The concept is simple, instead of each video participant sending one video stream and receiving one with either all participants or the last speaker, each video participant can send multiple video streams (either from various sources like cameras, content, different parts of the room etc or multiple resolutions of the same stream) and receive multiple video streams (from each of the participants), thus making it possible to compose locally a desired layout, zoomed in on one participant, only view the content and so on.

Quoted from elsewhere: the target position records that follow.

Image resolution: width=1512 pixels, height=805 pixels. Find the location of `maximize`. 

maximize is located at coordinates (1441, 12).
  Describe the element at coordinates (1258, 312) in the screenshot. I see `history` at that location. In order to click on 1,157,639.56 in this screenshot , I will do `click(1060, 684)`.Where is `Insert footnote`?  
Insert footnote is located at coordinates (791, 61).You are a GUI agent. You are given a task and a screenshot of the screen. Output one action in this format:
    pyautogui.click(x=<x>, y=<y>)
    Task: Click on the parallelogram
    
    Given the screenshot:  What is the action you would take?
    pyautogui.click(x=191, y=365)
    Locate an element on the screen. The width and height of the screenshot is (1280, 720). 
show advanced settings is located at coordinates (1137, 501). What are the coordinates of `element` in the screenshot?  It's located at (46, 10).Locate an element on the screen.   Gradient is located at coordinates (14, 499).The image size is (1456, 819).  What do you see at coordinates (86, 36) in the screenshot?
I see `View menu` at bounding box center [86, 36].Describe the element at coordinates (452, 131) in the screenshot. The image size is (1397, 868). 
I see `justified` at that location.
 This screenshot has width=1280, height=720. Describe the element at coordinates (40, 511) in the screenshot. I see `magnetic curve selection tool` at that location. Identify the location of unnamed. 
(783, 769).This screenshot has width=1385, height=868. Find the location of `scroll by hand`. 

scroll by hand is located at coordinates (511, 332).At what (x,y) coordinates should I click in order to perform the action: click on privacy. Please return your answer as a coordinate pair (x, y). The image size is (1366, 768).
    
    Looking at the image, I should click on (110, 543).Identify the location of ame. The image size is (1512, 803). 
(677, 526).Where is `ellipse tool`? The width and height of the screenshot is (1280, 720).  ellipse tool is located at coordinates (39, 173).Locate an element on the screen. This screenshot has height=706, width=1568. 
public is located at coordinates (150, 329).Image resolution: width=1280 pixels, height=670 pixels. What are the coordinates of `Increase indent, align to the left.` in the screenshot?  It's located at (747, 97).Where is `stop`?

But why this is better than single stream might not be so obvious, so alright, I get it, let my give it a try to explain. First of all: what does it mean to you as a user of video? If you use meeting room video systems, personal desktop phones and video systems, video clients on your PCs, and video apps on your tablet or phone, why does it make a difference? Imagine everybody having phone calls with video all the time, let’s say every other call is a video call. My 10 year old in her room chatting with her friend, my wife reviewing their latest presentation with her colleague, my 7 year old playing an online game with his friends… And by the way, I have to do a presentation in my 6pm meeting with one of our large service provider partners. And yes, in my family, we all want to see our friends, colleagues, and customers when talking to them! To some, this may be a foreign idea, but in our home it is not. But is it possible that we can all experience super-high quality video and audio? Nope, not today. Indeed, you may have heard about how Netflix and other streaming video services have overwhelmed networks and service providers? That is one high-quality video stream, going in one direction, sent from a central source. Imagine that you have 8 times that! Four people, two-way video streams, and these streams are not from a central location, but criss-crossing the networks to reach the people we talk to! And the real problem is not really what your family does, but what all your neighbours do, because you share the network capacity with them.
The classic approach to making sure that you get quality audio (and video) is to reserve capacity for your call. This is what happened in the old telephony world and this is what happens when you make a mobile call. It goes way back to the early days when you actually connected two people to each other over the phone using a cable in a manual switchboard. You own the cable end to end for the duration of the call. It makes sense when it is only calls those cables handle (and not web pages, emails, youtube snippets, and other data) and when you know that a call is a call, you always need that cable’s full capacity. The same was true for early video calls, you spent all the bandwidth capacity you had available and only reservation would guarantee that you kept the bandwidth for the duration of the call. However, a modern video call can fluctuate in how much bandwidth is needed, both in terms of what is needed and how it can adapt to a certain restricted bandwidth. And mixed together with other data on a network, reserving capacity for each call becomes impractical and a waste of resources.
For those of you who have read my blog posts, you will recognise this as “media elasticity”. So, one of the big values of the new multi stream video architecture is to make sure that it is technically possible to support that you and I, and all our neighbours and colleagues, actually use video integrated into our daily lives. Also, bandwidth costs and the network impacts of giving everybody in an enterprise high-quality video have been a big barrier to improving the office lives of millions of people. In fact, the bandwidth costs can be bigger than the investment in the video equipment. The multi stream architecture will allow you to enable everybody in a company to use video for all their work, both for internal meetings and to meet with customers. When in-person experiences can be replicated over video, the way your employees do their work, who report to whom, what they can be responsible for, and how they engage with customers, will change dramatically. We have called this “pervasive video” and seeing how companies are changing and improving how they do business is one of the most rewarding things you can participate in when working in the collaboration industry!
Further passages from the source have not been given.